Has anyone cracked the nut of making videos longer than a few seconds though? No one seems to have made any progress on this. This is all nearly worthless until that is addressed.


I thought that for a while. Until it was pointed out to me that most long videos are made of 6 second shots.

Generating a long video one shot at a time kind of makes sense, as long as there's good consistency between shots


It would narrow down what you could do by quite a bit if you are limited to 6 seconds per shot. While that is average, there are many shots that are longer. Also, you bring up a good point about consistency between shots. That doesn't seem like as hard of a problem, but it's still a big one.

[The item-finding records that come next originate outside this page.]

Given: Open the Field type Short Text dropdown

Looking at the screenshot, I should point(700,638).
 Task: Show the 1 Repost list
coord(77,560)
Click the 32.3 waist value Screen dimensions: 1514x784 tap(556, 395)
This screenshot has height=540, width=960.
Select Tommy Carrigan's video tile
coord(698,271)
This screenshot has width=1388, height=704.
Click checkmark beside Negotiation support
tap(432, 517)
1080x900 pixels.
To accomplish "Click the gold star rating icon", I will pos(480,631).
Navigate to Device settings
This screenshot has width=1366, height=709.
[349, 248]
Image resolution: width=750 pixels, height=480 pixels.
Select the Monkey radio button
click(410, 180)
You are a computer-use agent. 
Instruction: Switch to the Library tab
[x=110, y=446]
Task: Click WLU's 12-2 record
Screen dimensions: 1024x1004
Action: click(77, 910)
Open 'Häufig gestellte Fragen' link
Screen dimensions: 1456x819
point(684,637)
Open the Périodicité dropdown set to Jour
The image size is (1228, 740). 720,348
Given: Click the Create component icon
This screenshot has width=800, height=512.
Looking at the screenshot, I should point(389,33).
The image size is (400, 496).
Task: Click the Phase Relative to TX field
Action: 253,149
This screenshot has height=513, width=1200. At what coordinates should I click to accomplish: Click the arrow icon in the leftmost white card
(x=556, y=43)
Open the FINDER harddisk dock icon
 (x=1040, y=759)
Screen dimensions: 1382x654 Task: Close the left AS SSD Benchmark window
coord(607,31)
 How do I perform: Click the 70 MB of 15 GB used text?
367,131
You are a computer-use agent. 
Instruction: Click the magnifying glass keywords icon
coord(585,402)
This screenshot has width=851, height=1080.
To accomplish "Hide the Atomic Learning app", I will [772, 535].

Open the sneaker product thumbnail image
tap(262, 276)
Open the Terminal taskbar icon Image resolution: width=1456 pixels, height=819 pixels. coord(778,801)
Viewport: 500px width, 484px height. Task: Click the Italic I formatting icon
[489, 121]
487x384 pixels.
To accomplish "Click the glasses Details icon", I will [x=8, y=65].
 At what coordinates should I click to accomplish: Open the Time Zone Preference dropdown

I don’t care if the normies dont do long shots. The best movies have very long shots. Children of men or 1917. Until AI video gen can get past 5-10 second shots of slop, we won’t see any major critically acclaimed AI movies or related.


I would think there’s a major difference in the inference time commute for tools like this. And major providers can spend a lot more (at a loss) on the runtime compute. That’s just a guess though.


We will know GAI exists when there is no difference, because anything can be coded at any level of quality :)


Well no, humans have 'natural' general intelligence and there's an obvious gap between an expert and a novice at any task.